Tenho muita dificuldade em comunicar com quem não se relaciona bem com as palavras, porque eu poderia falar durante horas, dias até. Tenho sempre coisas para dizer e, desculpem-me a arrogância, mas acho que até as digo com alguma lógica e claridade. Contam-se pelos dedos de uma mão as vezes na minha vida em que fiquei sem palavras, e nenhuma dessas situações foi no âmbito de uma discussão, de uma tentativa de reconciliação, de uma declaração de amor, ou de qualquer outra argumentação apaixonada.
Para mim, que falo tanto, com tantos sentidos e entoações, é complicado enfrentar alguém que se refugia no silêncio. Então eu espero. Calo-me e espero. Que ele diga alguma coisa.
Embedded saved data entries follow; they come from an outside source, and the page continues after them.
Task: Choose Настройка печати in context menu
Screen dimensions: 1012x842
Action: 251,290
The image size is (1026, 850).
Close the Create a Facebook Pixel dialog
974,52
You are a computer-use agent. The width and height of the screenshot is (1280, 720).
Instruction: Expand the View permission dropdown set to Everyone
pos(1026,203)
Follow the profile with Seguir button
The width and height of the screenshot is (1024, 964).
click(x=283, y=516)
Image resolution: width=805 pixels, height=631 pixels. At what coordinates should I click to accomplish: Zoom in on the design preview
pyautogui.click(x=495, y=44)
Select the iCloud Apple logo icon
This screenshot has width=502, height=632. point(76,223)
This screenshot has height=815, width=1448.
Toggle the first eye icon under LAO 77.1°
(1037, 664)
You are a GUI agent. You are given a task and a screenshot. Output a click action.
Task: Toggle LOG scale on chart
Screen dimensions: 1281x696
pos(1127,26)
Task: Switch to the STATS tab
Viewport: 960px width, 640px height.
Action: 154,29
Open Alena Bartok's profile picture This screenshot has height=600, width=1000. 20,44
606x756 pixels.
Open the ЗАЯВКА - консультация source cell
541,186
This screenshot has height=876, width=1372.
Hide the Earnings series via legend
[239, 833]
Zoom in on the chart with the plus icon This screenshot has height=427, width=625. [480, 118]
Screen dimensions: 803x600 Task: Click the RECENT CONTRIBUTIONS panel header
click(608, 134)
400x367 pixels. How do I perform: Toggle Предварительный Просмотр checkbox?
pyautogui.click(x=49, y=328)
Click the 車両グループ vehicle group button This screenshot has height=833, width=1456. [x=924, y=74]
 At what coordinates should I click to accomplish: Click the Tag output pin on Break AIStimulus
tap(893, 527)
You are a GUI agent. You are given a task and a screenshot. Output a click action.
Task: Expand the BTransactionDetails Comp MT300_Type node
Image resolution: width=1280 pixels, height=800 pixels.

Que me tranquilize. Que me apazigúe os ânimos. Que me faça acreditar. Que me deixe a rebentar de raiva, nem que seja isso. Mas ele nada. Continua passivamente a fazer o seu café, e nem certa estou de que tenha compreendido toda aquela torrente de emoções que acabei de lhe deixar aos pés, quase como uma oferenda sagrada.
Nunca vos apeteceu abanar alguém para obter uma emoção, uma reacção, um grito que seja? Quase preferia que me mandasse embora de vez ao invés de me aprisionar nesta conversa de silêncios.
Como é possível haver pessoas que gritam ao mundo que amam (escrevem-no no Facebook, fazem declarações públicas ao microfone, ajoelham-se em restaurantes) e outras nem sequer o conseguem sussurrar ao ouvido?

Eu até consigo viver com as palavras que nunca me disseste. Não sei é se consigo viver com as palavras que nunca me dirás.